> **Required work**
Line by line, print the records exactly as they are, dropping the pictures.

****

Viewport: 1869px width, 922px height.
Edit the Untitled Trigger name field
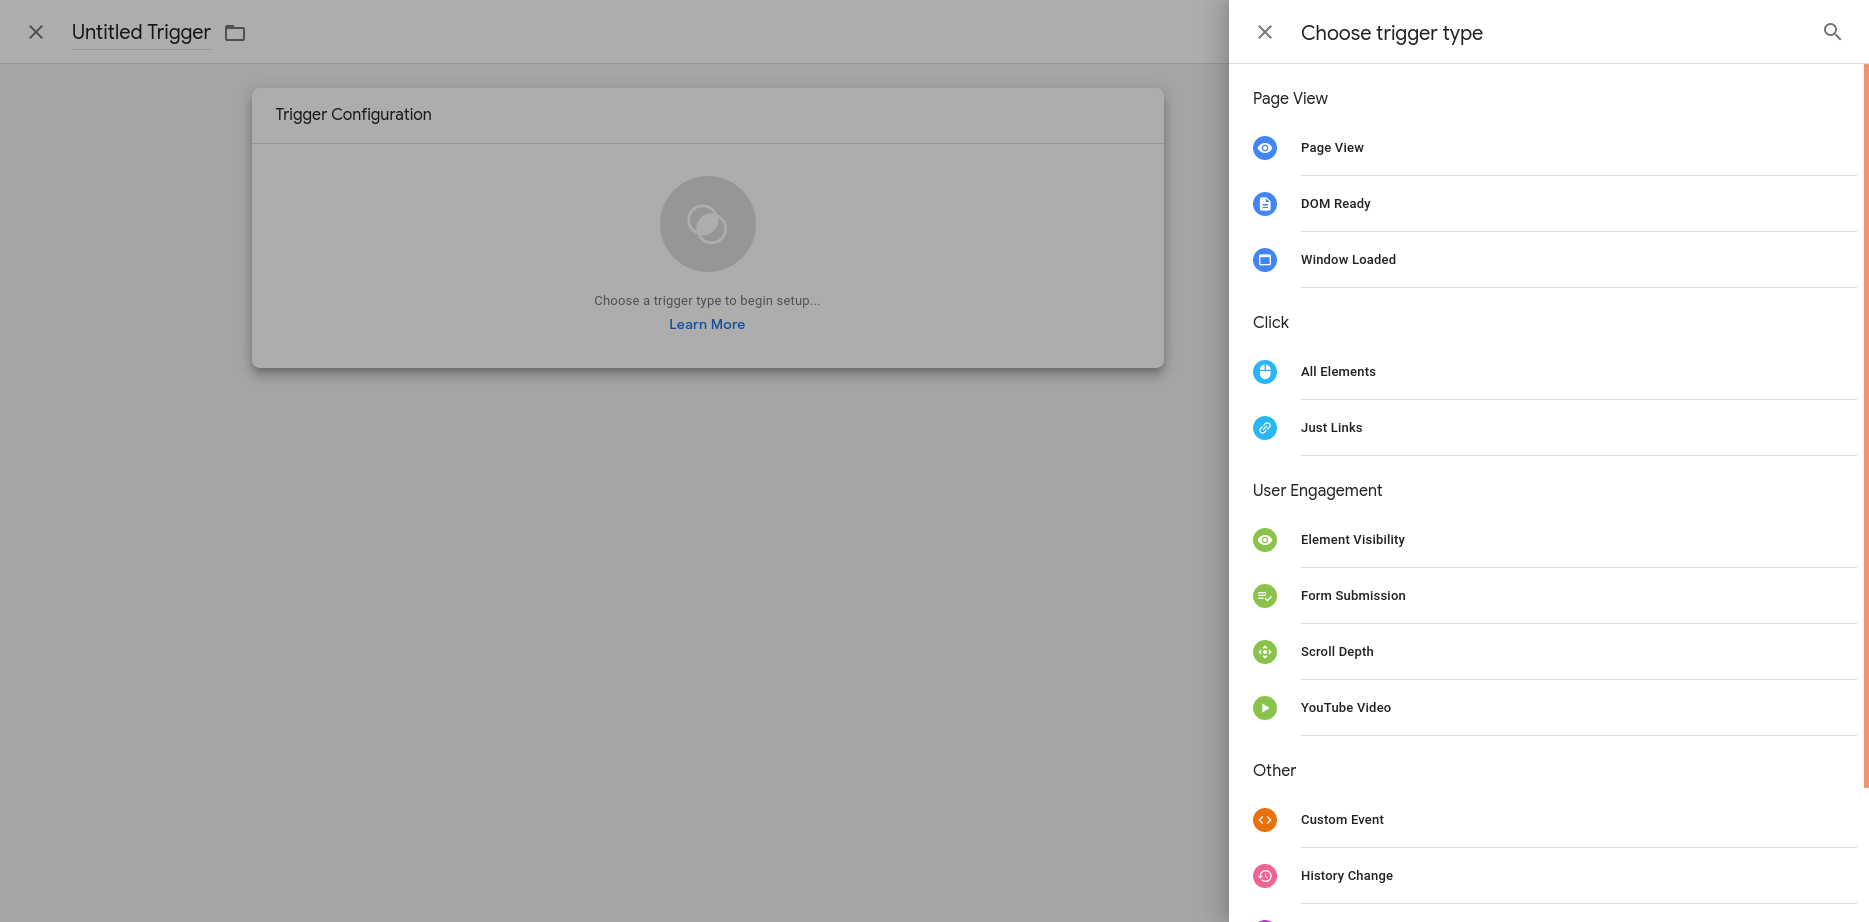141,32
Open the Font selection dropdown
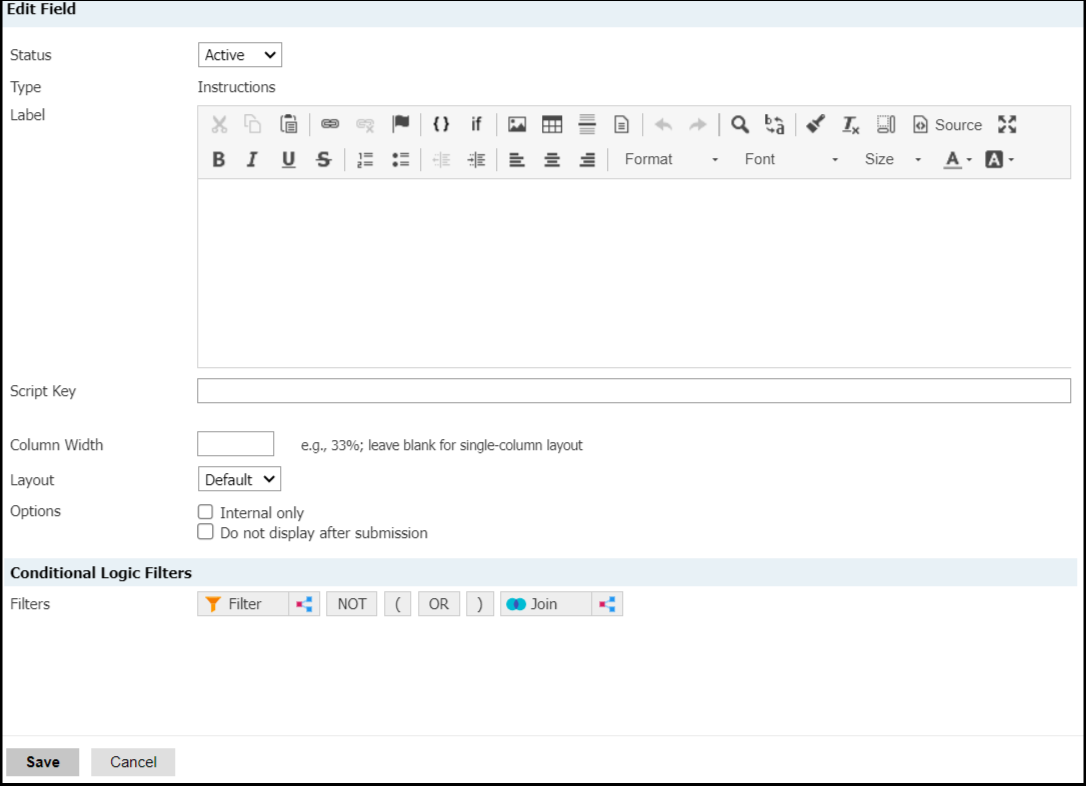The height and width of the screenshot is (786, 1086). (790, 160)
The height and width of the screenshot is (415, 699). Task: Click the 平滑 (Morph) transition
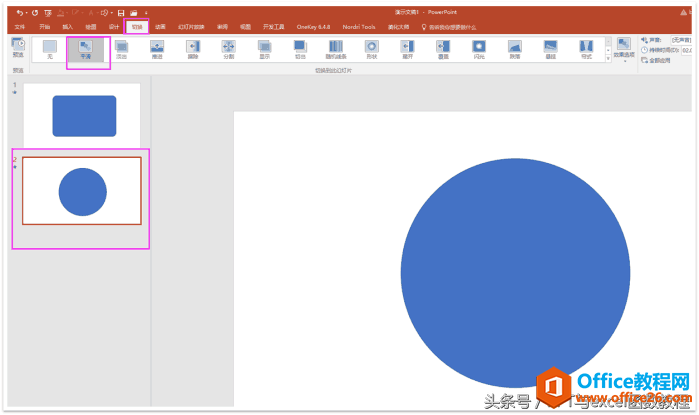(x=85, y=49)
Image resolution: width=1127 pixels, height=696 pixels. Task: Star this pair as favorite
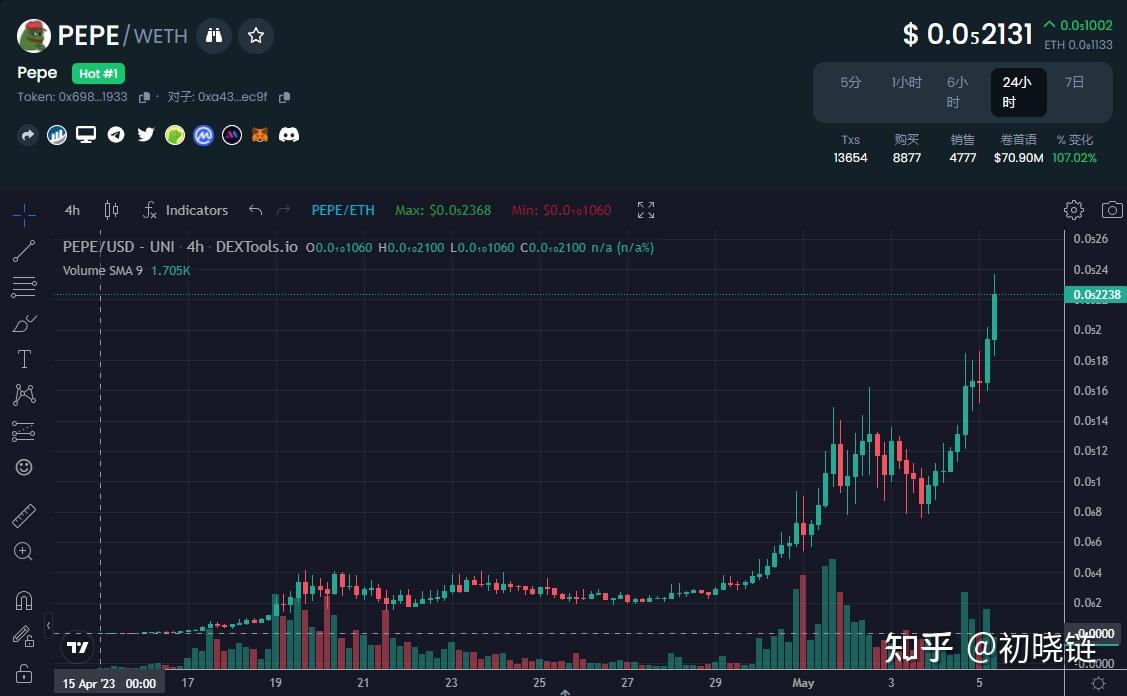pyautogui.click(x=255, y=35)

****

> **Worked solution**
Viewport: 1869px width, 922px height.
Edit the Untitled Trigger name field
141,32
Open the Font selection dropdown
The height and width of the screenshot is (786, 1086). (790, 160)
The height and width of the screenshot is (415, 699). Task: Click the 平滑 (Morph) transition
(x=85, y=49)
Image resolution: width=1127 pixels, height=696 pixels. Task: Star this pair as favorite
pyautogui.click(x=255, y=35)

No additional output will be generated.